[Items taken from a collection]
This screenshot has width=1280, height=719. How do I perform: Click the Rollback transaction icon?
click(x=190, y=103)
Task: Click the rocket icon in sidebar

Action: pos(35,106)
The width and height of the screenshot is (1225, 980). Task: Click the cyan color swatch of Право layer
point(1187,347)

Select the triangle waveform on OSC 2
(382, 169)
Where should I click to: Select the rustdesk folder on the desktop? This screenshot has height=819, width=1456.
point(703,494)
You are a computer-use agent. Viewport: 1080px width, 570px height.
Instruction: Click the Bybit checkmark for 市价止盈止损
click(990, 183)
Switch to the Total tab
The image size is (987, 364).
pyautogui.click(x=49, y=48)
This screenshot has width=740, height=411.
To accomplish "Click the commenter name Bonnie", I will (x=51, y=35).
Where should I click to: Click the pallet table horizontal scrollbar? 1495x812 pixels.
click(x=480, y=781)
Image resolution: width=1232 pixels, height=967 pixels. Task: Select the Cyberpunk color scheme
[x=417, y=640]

> **Challenge**
Lay out the part of the items that opens with the line containing "The width and" and runs through the last item as a JSON list of strings, one string per line, with blank lines left out.

> **The reply**
[
  "The width and height of the screenshot is (1225, 980). Task: Click the cyan color swatch of Право layer",
  "point(1187,347)",
  "Select the triangle waveform on OSC 2",
  "(382, 169)",
  "Where should I click to: Select the rustdesk folder on the desktop? This screenshot has height=819, width=1456.",
  "point(703,494)",
  "You are a computer-use agent. Viewport: 1080px width, 570px height.",
  "Instruction: Click the Bybit checkmark for 市价止盈止损",
  "click(990, 183)",
  "Switch to the Total tab",
  "The image size is (987, 364).",
  "pyautogui.click(x=49, y=48)",
  "This screenshot has width=740, height=411.",
  "To accomplish \"Click the commenter name Bonnie\", I will (x=51, y=35).",
  "Where should I click to: Click the pallet table horizontal scrollbar? 1495x812 pixels.",
  "click(x=480, y=781)",
  "Image resolution: width=1232 pixels, height=967 pixels. Task: Select the Cyberpunk color scheme",
  "[x=417, y=640]"
]